** Information supplied follows **
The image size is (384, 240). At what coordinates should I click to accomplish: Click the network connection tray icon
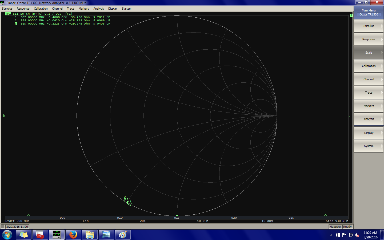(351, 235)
** End of Information supplied **
** Information supplied follows **
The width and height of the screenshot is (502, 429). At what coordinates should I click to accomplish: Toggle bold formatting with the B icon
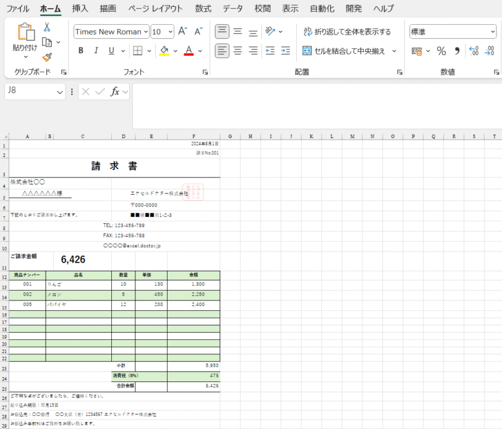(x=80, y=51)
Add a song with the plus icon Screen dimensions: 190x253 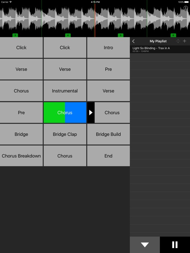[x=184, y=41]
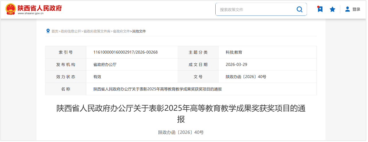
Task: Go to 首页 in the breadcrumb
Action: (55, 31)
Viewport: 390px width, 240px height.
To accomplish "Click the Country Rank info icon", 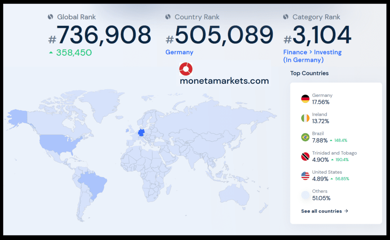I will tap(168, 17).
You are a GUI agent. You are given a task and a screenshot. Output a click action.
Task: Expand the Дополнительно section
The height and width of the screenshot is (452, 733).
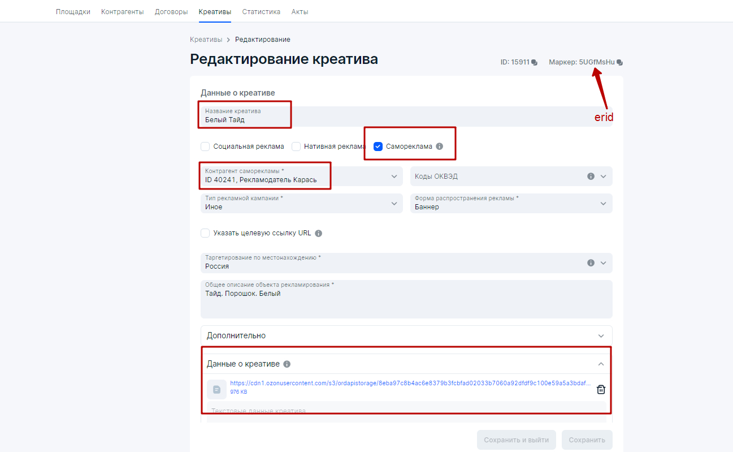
** End of Information supplied **
Work to complete
Scan the lines above for "You are a GUI" and for "The height and". Repeat exactly the line holding each of them and every line in between.

Exercise output
You are a GUI agent. You are given a task and a screenshot. Output a click action.
Task: Expand the Дополнительно section
The height and width of the screenshot is (452, 733).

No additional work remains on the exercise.